Give back only the lines from the one with "Image resolution: width=848" through the last line of the data, exactly as they appear.

Start of DATASET RECORDS

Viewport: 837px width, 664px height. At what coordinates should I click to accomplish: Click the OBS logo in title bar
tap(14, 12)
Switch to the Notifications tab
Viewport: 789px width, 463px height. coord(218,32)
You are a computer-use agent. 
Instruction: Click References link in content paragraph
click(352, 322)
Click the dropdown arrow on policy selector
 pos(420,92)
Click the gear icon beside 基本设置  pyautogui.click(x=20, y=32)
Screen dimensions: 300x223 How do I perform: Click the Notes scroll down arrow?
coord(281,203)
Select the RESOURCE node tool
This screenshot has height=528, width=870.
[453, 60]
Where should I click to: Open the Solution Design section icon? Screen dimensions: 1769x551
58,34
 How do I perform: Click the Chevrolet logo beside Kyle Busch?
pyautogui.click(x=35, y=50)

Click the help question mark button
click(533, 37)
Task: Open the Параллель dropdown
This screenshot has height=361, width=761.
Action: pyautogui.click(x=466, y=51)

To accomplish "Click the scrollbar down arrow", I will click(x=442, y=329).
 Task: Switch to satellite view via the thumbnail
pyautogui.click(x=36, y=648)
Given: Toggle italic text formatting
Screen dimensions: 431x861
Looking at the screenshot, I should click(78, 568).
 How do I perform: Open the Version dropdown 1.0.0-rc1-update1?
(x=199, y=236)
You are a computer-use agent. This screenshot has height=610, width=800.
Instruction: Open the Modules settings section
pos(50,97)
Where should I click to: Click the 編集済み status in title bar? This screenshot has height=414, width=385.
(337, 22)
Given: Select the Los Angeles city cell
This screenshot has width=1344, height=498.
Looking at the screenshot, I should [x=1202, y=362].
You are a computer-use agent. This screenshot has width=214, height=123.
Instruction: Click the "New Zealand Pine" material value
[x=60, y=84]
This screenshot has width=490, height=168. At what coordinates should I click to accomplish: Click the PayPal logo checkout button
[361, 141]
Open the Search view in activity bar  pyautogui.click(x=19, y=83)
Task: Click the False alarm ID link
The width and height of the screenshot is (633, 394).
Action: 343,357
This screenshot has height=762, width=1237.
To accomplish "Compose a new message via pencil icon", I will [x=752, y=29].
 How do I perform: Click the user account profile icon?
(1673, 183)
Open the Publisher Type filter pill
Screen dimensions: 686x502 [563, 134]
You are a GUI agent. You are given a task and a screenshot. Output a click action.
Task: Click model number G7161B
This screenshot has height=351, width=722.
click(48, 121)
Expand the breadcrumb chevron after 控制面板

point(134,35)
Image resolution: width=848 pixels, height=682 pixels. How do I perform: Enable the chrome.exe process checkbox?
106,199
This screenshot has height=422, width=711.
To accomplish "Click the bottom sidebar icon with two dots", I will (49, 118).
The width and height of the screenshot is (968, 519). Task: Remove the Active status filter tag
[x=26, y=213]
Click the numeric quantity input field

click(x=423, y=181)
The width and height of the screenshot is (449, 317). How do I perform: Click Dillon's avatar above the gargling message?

End of DATASET RECORDS

- REPLY TO THE EXERCISE -
Image resolution: width=848 pixels, height=682 pixels. How do I perform: Enable the chrome.exe process checkbox?
106,199
This screenshot has height=422, width=711.
To accomplish "Click the bottom sidebar icon with two dots", I will (49, 118).
The width and height of the screenshot is (968, 519). Task: Remove the Active status filter tag
[x=26, y=213]
Click the numeric quantity input field

click(x=423, y=181)
The width and height of the screenshot is (449, 317). How do I perform: Click Dillon's avatar above the gargling message?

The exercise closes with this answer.